Musk’s motives are also part of the fog. TechCrunch’s discussion described the lawsuit, at least in part, as driven by Musk trying to damage a perceived rival and someone he felt had slighted him. That does not mean every claim is false. It also does not make him a clean public-interest actor.

This is why the trial is useful but limited. Litigation can surface documents, contradictions, and testimony. It can also turn governance questions into personal warfare between very powerful people. Readers should separate the evidence from the spectacle.

The bigger AI problem is disclosure, not personality#

The easy version of the story is: do you trust Sam Altman or Elon Musk?

That is too small.

The harder question is whether the current AI market gives the public enough information to trust any major lab at scale. As TechCrunch put it, this has become a fundamental issue for tech journalists, policymakers, and increasingly consumers. The companies are private. Much remains hidden. Maybe future IPO filings would expose more, but today many important claims still rely on selective transparency.

That creates several practical risks:

  • Users cannot easily verify how product claims map to internal safety testing.
  • Policymakers must judge lobbying statements without full access to incentives and tradeoffs.
  • Partners may depend on executives’ assurances rather than enforceable disclosures.
  • Consumers are asked to trust systems whose failure modes are still being discovered.
  • Public debate can get trapped in founder credibility instead of institutional controls.

None of this means every AI lab is lying.
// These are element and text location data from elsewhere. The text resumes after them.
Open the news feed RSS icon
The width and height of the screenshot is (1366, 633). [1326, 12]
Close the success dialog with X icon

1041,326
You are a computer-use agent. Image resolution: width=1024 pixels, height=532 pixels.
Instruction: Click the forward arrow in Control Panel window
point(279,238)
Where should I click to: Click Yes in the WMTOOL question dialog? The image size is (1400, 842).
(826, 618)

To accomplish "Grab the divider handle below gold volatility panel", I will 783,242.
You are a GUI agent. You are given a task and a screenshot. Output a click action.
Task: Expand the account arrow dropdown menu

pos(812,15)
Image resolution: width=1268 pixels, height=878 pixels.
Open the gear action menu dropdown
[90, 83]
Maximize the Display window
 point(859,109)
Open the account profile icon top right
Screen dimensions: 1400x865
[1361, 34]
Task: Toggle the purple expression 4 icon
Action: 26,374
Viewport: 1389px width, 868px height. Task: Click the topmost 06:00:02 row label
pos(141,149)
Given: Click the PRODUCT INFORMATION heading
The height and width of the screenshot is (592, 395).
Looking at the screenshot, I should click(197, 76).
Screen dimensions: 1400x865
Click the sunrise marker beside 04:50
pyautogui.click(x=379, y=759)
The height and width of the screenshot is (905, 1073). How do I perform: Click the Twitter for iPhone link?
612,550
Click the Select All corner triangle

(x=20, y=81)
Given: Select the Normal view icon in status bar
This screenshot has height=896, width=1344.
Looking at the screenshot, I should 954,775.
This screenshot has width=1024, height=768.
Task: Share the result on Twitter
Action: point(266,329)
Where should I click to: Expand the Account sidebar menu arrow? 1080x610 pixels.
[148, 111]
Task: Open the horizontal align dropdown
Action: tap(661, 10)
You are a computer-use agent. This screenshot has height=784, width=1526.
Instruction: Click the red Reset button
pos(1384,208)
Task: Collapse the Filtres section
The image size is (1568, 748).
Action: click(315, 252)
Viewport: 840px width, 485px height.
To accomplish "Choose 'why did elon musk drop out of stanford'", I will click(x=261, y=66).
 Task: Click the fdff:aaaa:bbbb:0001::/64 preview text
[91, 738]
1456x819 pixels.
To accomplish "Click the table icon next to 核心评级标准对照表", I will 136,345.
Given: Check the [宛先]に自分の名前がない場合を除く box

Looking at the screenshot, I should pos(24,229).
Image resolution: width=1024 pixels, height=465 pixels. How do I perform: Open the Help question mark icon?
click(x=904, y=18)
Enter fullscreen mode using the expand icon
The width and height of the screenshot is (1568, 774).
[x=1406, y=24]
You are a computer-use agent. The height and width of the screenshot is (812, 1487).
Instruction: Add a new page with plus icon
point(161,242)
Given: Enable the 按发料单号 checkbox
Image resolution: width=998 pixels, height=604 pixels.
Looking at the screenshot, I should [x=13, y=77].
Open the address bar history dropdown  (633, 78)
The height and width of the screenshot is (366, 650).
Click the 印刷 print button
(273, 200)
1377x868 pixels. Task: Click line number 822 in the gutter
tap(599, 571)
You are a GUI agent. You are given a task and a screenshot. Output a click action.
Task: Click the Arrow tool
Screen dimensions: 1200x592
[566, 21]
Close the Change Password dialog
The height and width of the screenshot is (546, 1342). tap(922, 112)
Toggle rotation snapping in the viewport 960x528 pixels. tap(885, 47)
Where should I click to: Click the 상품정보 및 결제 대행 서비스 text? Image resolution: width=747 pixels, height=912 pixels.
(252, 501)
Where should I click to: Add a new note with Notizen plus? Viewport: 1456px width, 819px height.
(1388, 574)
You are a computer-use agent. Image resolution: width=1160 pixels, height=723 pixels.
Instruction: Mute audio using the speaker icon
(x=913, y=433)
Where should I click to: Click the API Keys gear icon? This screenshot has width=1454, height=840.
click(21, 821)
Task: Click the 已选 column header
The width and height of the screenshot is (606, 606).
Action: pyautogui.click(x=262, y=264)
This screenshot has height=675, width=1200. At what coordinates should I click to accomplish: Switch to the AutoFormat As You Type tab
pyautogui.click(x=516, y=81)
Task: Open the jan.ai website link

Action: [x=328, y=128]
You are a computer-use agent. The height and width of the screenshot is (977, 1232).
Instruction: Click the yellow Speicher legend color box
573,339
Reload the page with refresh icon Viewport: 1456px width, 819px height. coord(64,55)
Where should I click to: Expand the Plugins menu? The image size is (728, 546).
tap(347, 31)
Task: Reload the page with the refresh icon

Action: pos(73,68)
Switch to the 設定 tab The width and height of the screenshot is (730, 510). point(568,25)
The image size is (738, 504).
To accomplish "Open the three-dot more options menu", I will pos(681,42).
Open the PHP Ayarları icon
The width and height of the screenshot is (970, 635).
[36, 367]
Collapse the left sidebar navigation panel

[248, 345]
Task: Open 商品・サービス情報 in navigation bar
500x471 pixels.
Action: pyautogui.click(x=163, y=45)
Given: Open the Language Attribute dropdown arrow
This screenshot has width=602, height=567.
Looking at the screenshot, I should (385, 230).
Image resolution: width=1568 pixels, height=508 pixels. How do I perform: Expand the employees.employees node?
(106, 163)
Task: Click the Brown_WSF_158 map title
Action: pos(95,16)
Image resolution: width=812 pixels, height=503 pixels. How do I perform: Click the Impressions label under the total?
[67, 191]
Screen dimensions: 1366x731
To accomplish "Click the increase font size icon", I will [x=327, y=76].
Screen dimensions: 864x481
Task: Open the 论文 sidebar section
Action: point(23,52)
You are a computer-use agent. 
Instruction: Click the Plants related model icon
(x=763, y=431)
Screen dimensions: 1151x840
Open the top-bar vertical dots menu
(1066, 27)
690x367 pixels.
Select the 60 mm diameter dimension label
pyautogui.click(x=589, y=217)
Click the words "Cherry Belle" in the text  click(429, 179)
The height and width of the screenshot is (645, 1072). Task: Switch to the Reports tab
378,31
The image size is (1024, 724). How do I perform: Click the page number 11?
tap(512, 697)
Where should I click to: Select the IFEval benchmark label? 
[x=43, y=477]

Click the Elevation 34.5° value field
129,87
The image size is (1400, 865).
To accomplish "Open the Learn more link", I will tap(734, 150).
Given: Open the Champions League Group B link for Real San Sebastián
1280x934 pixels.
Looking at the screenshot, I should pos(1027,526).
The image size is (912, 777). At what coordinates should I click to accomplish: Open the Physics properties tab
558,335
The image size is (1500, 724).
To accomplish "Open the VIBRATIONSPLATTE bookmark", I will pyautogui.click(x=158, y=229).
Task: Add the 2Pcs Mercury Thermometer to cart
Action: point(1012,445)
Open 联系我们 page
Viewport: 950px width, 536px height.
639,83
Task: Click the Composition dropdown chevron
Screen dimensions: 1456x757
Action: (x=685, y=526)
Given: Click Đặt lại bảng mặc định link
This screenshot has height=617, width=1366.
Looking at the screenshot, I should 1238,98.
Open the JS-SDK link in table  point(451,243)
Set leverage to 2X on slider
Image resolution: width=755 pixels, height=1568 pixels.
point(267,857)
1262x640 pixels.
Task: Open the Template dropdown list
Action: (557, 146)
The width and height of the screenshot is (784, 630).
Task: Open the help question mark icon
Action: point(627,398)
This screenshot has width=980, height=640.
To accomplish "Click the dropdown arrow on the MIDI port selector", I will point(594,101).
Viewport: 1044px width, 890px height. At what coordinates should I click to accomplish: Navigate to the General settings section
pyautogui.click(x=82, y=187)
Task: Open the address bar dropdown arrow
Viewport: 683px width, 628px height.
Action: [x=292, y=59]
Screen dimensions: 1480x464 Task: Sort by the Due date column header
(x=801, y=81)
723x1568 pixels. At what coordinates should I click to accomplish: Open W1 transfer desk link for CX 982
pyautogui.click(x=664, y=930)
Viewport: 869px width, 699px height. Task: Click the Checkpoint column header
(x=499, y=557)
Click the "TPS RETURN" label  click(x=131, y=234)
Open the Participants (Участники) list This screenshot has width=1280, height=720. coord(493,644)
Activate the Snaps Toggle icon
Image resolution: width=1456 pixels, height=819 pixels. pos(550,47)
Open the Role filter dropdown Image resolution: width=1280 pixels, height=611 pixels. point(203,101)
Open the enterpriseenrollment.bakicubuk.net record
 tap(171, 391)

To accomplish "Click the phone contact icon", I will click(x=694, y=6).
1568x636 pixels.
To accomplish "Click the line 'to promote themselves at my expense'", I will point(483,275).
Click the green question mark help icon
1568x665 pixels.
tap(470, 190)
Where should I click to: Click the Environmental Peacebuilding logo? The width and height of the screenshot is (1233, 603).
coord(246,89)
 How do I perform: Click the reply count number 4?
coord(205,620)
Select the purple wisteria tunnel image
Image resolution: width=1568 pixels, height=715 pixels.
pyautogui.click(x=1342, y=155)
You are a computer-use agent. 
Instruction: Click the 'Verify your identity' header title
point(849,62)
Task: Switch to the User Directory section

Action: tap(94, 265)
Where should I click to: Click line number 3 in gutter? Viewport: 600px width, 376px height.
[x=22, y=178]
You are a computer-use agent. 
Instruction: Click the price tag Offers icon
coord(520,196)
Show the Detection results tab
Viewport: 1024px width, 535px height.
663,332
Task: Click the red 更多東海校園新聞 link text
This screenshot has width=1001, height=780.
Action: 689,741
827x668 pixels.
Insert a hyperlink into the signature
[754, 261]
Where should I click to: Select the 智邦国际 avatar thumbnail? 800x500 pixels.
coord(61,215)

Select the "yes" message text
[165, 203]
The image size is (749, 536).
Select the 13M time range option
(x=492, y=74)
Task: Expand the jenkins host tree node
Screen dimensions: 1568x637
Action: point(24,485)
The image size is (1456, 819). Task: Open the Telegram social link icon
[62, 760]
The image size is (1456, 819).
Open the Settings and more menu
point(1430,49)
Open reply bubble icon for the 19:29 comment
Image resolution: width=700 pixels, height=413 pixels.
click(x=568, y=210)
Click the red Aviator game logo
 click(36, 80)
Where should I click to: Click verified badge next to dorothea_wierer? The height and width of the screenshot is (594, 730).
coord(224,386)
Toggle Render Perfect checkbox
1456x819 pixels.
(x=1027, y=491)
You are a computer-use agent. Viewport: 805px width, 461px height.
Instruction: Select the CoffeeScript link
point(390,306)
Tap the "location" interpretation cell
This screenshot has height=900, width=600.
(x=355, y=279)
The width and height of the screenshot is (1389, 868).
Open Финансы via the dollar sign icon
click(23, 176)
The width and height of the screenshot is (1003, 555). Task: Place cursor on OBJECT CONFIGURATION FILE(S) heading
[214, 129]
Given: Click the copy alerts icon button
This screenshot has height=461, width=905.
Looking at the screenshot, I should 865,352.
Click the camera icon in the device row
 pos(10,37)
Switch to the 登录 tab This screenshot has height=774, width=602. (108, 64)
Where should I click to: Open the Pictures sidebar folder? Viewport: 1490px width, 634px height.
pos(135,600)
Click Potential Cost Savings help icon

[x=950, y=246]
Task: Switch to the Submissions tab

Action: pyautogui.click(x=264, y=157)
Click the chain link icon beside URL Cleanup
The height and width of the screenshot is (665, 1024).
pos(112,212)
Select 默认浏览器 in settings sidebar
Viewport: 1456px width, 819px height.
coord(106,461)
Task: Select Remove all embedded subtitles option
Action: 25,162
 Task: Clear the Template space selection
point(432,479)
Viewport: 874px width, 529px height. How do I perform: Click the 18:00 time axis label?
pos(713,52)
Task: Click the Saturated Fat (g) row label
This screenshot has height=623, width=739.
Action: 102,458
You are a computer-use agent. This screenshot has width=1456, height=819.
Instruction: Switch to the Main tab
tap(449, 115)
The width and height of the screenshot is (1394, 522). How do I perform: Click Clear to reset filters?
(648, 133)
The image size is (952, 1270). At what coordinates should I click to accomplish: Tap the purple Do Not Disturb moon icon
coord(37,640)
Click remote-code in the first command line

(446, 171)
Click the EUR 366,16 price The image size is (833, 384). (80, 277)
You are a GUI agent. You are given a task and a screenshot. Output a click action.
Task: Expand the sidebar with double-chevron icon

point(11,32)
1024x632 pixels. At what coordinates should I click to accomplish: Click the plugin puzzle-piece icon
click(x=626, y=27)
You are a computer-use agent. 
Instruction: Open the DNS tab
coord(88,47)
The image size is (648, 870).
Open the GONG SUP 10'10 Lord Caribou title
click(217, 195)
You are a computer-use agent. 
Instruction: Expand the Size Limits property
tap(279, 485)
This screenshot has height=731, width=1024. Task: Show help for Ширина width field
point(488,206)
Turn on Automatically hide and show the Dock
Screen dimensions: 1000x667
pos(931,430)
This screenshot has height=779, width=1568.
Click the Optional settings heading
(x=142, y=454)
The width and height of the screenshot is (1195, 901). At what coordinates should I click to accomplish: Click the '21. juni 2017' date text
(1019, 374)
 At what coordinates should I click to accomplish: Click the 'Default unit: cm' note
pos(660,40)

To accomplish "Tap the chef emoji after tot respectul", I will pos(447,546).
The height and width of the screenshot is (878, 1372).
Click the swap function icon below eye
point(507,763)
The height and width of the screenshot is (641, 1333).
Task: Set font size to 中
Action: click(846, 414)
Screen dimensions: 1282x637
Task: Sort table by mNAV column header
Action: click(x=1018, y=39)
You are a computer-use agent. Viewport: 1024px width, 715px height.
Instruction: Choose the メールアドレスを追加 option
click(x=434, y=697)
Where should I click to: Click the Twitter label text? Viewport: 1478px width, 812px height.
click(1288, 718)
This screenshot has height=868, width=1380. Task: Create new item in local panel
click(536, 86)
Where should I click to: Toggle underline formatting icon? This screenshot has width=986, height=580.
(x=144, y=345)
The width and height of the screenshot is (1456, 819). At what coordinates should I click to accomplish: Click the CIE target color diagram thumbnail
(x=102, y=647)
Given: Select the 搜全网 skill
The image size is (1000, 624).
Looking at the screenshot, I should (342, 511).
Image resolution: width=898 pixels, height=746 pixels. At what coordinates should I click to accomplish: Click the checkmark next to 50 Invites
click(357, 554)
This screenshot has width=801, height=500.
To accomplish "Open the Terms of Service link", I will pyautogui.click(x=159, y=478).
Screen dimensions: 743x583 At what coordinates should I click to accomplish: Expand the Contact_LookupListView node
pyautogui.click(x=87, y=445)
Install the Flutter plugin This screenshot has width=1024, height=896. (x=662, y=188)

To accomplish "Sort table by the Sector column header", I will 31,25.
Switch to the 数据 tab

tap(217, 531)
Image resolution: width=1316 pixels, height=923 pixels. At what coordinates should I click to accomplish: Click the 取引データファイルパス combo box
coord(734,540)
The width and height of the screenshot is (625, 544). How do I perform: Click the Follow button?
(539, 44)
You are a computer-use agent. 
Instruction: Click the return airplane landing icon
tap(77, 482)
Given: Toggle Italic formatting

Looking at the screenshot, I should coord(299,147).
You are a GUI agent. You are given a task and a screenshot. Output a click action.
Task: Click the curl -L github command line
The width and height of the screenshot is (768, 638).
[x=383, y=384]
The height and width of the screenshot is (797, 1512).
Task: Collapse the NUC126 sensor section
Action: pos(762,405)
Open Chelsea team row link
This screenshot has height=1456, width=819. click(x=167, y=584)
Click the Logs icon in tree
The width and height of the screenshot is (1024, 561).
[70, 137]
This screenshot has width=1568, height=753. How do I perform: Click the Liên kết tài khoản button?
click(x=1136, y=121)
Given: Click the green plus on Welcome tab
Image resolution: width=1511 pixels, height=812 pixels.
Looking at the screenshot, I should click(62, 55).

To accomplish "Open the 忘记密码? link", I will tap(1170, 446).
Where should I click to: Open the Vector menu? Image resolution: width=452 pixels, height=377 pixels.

It means the trust model is thin.

Good intent does not solve that. As Korosec noted in the TechCrunch discussion, intent can be worthy and still lead to misuse or a “shit show.” That is especially true when the product category has high leverage, fast deployment, and limited external visibility.

The governance question is not whether a CEO sounds sincere. It is whether the organization can be understood, audited, challenged, and constrained when incentives change.

What not to overclaim#

The TechCrunch item is based on a podcast conversation around the trial’s final days, not a full legal verdict. The jury had not decided the case at the time of publication. The source does not establish that OpenAI violated the law. It also does not establish that Musk’s side will win.

It does show that credibility became central in the final courtroom phase. It also shows that both sides carry trust baggage.

Readers should avoid three shortcuts.

First, do not treat indirect financial exposure as automatically equivalent to direct equity. The distinction may matter legally and factually.

Second, do not treat technical correctness as the same thing as public clarity. A statement can be structured in a way that gives sophisticated actors one meaning and ordinary listeners another.

Third, do not reduce AI governance to whether one famous executive is likable or evasive. That framing is emotionally satisfying and operationally weak.

The useful question is what a company can prove when its public claims are challenged.

What to watch next#

The immediate next step is the jury’s decision. That will determine the legal outcome of this phase, not the broader trust debate.

For readers tracking AI companies, the more durable checklist is practical:

  • Does the company disclose conflicts and financial interests clearly enough for non-specialists?
  • Are governance promises backed by documents, board authority, and enforceable process?
  • Are safety and capability claims independently testable?
  • Does the company correct misleading public statements quickly and plainly?
  • Are major changes in structure explained before they become courtroom exhibits?

The Musk-OpenAI trial may end with a verdict. The trust problem will not.

AI labs are asking users, governments, and markets to accept systems that are still opaque in important ways. That makes credibility valuable. It also makes credibility insufficient.

Trust is not a substitute for disclosure. It is what people reach for when disclosure is missing.